Le petit vieux dégage enfin la voie et me libère de ce calvaire. Je fonce vers les escalators sans un regard de côté, pour échapper à ce souvenir retors. Direction la 8.

Et alors que j’arrive sur le quai je revois cette même silhouette qui se presse et cours, presque comme je l’avais fait naguère, pour fuir vers l’avant du quai surpeuplé. Comme si, elle aussi, était coursée, par un défilé de 100 spectres et toute la mesnie hennequin. Tout comme je le fus un an plus tôt.

Alors je me suis souvenu de ma propre course de 2015. C’était aussi la “fête du printemps”. Une fête qui annonçait l’automne de mes ans.

Sans doute n’ai-je fait que croiser une passante, vaguement ressemblante, et qui ne se pressait que pour monter dans le premier wagon pour quelque excellente raison. Simple coincidence. D’autre part comment était-il matériellement possible qu’une femme que je venais de doubler se retrouve devant moi quelques mètres plus loin ? Absurde histoire.

N’est-ce pas étrange cette tendance à plaquer sur notre regard ce que nos coeurs veulent et peuvent voir ? A percevoir dans le monde l’écho de nos tourments intérieurs.

Comme précurseur à cet incident, j’ajouterais qu’il y a peu, une femme éplorée m’a pris à tort pour son vieil amant. Ni mon nom ni mon visage, pourtant si différents, ne l’auraient convaincus du contraire. Elle était comme perdue. Egarée dans des souvenirs si puissants qu’ils avaient envahi tout son univers. Messieurs, si ici vous me lisez, c’est que vous pourriez bien la “croiser” vous aussi. Je me comprends et si vous y réflechissez un instant vous comprendrez aussi. Soyez prudents à qui vous ouvrez la porte, car être ainsi pris pour un autre, hors de toute mesure, est une expérience dérangeante, une expérience à glacer le sang. Gardez vous en, â moins d’avoir un coeur de pierre et des bras d’airain.
****************
Consigne 1: Dans les enregistrements, recopiez la partie qui commence à la ligne contenant « Viewport: 1456px width, 819px » et se termine à la ligne contenant « pos(158,447) », en remplaçant « Instruction » par « Consigne ». Ne changez rien d'autre.

Données enregistrées:
****************
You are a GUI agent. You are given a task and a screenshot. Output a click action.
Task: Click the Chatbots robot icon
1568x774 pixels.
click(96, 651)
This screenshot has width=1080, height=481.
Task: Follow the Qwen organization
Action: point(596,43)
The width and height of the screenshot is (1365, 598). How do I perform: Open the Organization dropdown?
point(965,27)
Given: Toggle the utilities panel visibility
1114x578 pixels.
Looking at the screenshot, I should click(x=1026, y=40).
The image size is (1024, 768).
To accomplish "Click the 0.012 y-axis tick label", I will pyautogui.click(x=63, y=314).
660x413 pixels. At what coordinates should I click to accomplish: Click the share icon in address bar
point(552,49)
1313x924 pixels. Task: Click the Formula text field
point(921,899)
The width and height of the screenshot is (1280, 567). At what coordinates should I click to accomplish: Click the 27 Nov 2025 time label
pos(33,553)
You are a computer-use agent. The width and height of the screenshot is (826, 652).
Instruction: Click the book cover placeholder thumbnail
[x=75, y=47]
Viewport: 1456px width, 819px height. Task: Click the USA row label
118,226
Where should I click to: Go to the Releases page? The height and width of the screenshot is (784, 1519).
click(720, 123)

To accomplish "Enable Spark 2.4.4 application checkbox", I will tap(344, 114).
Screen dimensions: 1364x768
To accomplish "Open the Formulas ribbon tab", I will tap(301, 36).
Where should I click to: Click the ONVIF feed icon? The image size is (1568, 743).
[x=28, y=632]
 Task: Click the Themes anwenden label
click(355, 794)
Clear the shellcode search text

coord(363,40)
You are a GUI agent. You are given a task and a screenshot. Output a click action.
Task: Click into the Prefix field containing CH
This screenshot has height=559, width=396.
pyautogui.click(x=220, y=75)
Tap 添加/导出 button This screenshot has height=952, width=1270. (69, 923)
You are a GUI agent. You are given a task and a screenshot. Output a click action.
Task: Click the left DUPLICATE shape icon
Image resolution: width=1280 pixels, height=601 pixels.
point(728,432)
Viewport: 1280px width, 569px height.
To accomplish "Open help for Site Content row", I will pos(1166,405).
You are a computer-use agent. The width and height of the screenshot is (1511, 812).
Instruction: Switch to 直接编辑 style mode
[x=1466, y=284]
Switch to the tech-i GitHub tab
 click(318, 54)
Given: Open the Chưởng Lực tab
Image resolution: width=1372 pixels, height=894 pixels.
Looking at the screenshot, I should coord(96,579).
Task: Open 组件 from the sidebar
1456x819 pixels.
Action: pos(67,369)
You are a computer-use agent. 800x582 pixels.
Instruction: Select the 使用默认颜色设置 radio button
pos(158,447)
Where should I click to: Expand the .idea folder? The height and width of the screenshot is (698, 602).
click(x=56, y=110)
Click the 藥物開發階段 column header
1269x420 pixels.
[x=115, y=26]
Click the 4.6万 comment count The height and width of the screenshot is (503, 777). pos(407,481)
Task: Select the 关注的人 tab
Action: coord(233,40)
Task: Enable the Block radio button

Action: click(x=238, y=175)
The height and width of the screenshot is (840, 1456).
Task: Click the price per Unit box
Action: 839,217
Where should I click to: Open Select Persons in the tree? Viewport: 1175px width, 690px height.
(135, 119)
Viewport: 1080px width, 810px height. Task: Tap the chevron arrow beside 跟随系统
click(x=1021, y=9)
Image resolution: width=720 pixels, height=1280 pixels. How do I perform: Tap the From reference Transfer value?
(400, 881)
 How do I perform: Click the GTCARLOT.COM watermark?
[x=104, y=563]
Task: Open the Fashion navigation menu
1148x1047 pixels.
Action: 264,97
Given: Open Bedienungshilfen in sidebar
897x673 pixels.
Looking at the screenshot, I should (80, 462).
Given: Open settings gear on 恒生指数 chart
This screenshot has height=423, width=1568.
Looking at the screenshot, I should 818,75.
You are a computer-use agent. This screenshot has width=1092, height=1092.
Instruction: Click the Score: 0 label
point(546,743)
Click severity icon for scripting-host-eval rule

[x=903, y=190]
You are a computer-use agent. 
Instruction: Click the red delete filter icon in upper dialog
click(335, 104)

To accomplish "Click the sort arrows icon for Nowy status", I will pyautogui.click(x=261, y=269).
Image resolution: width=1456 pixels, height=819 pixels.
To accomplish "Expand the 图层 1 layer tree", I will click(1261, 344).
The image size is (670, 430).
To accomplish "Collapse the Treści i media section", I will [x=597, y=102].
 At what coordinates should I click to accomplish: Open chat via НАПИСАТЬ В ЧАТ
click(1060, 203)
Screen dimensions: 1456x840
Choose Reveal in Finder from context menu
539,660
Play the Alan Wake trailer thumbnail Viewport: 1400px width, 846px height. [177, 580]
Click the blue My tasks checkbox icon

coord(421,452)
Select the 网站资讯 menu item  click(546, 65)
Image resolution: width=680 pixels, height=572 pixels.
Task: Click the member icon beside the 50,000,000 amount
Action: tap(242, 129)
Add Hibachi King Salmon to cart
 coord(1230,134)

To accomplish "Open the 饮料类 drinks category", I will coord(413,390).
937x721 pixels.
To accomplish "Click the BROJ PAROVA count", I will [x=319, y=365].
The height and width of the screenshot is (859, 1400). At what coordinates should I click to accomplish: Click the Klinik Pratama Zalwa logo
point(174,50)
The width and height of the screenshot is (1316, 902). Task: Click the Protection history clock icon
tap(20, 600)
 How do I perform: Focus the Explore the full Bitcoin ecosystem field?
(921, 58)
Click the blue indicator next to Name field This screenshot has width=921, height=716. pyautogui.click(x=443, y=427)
****************
Consigne 2:
Répondez à ces questions sur le texte de la page :
(a) Quelle ligne de métro est indiquée juste après la course vers les escalators ?
(b) De quelle année date la course dont le souvenir revient ?
(c) Pour qui une femme éplorée a-t-elle pris à tort la personne qui raconte ?

Réponse 1:
Viewport: 1456px width, 819px height. Task: Click the USA row label
118,226
Where should I click to: Go to the Releases page? The height and width of the screenshot is (784, 1519).
click(720, 123)

To accomplish "Enable Spark 2.4.4 application checkbox", I will tap(344, 114).
Screen dimensions: 1364x768
To accomplish "Open the Formulas ribbon tab", I will tap(301, 36).
Where should I click to: Click the ONVIF feed icon? The image size is (1568, 743).
[x=28, y=632]
 Task: Click the Themes anwenden label
click(355, 794)
Clear the shellcode search text

coord(363,40)
You are a GUI agent. You are given a task and a screenshot. Output a click action.
Task: Click into the Prefix field containing CH
This screenshot has height=559, width=396.
pyautogui.click(x=220, y=75)
Tap 添加/导出 button This screenshot has height=952, width=1270. (69, 923)
You are a GUI agent. You are given a task and a screenshot. Output a click action.
Task: Click the left DUPLICATE shape icon
Image resolution: width=1280 pixels, height=601 pixels.
point(728,432)
Viewport: 1280px width, 569px height.
To accomplish "Open help for Site Content row", I will pos(1166,405).
You are a computer-use agent. The width and height of the screenshot is (1511, 812).
Consigne: Switch to 直接编辑 style mode
[x=1466, y=284]
Switch to the tech-i GitHub tab
 click(318, 54)
Given: Open the Chưởng Lực tab
Image resolution: width=1372 pixels, height=894 pixels.
Looking at the screenshot, I should coord(96,579).
Task: Open 组件 from the sidebar
1456x819 pixels.
Action: pos(67,369)
You are a computer-use agent. 800x582 pixels.
Consigne: Select the 使用默认颜色设置 radio button
pos(158,447)

Réponse 2:
(a) La ligne 8.
(b) De 2015.
(c) Pour son vieil amant.